While ugly, her early childhood experiences have given her purpose, she says. Once she earns her master’s degree, Esme plans to go into social work, pursue a law degree, and then serve as a guardian ad litem protecting the rights of children.
Above all, she wants to advocate for systemic changes in the system.
Abuse goes undetected because most social workers schedule home visits, she says. They don’t make surprise visits or bother seeing children at school—precisely the reason she was able to escape one abusive home. These planned meetings give foster parents time to conceal evidence of mistreatment.
“Someone has to break the cycle,” Esme says. “Only three percent of foster kids get a bachelor’s degree. More likely, they’ll end up in jail or pregnant. That’s sad. I’m one of the few who got out and is doing well. I can’t waste the opportunity. That’s why I push myself.”
Esme is among the fortunate.
Can you relate to Esme’s story? Have the trials in your life motivated you to do something that might change the system? If so, use the comment section to share.

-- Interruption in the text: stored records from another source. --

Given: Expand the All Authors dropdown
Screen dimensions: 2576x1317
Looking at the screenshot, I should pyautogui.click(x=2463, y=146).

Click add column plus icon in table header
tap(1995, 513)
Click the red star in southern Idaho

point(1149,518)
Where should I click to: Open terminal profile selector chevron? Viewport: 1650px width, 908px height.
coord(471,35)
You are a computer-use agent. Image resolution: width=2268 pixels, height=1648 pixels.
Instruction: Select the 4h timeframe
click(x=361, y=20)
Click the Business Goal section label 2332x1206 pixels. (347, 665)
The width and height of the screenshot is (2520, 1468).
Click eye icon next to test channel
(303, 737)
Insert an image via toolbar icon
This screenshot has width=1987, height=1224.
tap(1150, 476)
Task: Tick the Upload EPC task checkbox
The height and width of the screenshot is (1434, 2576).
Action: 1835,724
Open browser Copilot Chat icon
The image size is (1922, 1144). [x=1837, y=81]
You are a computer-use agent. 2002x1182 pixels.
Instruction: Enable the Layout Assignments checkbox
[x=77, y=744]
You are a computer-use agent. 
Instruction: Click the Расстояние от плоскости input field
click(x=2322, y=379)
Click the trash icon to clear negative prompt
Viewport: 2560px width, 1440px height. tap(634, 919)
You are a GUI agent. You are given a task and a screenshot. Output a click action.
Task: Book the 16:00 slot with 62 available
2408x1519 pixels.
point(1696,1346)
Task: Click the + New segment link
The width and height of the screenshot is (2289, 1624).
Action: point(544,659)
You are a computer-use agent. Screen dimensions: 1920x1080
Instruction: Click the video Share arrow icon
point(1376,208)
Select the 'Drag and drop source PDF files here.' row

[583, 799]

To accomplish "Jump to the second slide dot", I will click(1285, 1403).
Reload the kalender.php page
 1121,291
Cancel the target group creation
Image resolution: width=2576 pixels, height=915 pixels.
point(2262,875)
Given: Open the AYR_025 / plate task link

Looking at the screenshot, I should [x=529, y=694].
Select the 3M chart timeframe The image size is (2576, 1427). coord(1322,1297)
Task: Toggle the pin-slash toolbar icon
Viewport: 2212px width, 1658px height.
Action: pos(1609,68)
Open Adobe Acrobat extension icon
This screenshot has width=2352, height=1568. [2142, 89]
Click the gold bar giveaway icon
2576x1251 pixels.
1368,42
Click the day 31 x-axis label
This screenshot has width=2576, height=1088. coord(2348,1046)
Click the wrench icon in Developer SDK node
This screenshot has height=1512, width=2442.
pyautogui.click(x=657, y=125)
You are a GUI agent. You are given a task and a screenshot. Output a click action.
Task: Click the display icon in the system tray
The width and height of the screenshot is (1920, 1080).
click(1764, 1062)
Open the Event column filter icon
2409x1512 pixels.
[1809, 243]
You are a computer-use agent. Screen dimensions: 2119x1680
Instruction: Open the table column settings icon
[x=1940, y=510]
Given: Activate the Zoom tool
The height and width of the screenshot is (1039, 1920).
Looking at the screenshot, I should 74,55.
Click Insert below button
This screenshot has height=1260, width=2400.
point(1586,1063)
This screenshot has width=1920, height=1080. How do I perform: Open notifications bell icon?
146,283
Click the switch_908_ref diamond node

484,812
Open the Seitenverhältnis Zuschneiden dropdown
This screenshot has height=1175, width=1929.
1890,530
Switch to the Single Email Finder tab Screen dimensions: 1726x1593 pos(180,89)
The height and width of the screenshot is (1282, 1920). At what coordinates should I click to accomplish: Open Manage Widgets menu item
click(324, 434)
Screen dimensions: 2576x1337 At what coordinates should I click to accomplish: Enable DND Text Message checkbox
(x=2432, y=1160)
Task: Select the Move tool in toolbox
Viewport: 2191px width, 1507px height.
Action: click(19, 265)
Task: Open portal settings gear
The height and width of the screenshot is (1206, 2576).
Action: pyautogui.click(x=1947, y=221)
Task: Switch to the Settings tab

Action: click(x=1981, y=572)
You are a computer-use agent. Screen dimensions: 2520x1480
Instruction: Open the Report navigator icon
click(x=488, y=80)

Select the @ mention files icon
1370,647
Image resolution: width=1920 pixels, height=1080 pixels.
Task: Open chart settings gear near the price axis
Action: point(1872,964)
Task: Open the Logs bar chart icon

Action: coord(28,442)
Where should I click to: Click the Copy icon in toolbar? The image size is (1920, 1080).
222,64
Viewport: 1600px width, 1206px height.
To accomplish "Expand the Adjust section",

That story breaks my heart one minute and then It is uplifting to know that Esme was able to overcome all those obstacles. I really wish more social workers would show up at schools to get the real stories. I know they are understaffed and the system needs to be changed. Karma will arrive at the doorstep of those foster parents that were evil when they least expect it. I have always thought that foster kids are the forgotten ones. I am so glad Theta’s philanthropy is CASA. Thanks for sharing!🤗🥰
Greta, thanks so much for taking time to read the post. The very sad reality, which the article doesn’t address, is the shortage of caring foster parents. In my county, the need is acute. I suppose I hope, too, that bad karma happens to others who contribute to other societal ills. We live in crazy times. I think Esme epitomizes the theme I’m trying to address in this blog: we all face adversity. What are we going to do with it? Thanks for your thoughtful comment.
So proud of Esme! Saddens me to look into the ills of foster care, and original need for it. Relieved that she and others have risen above. For those who haven’t, prayers.
So true. Let’s pray others like Esme find the strength to turn their experiences into something life-changing and positive.
A great story, Lori. So sad and uplifting at the same time. Sounds like Esme has the strength and fortitude to make a difference. Thank you and Esme for sharing this story.
She does appear to have the fortitude. As I’ve said in several FB replies, not all who experience the type of abuse she endured find a way out. I think the title is appropriate. Esme is among the fortunate and I do hope she makes a difference in the lives of others who experience the same level of abuse.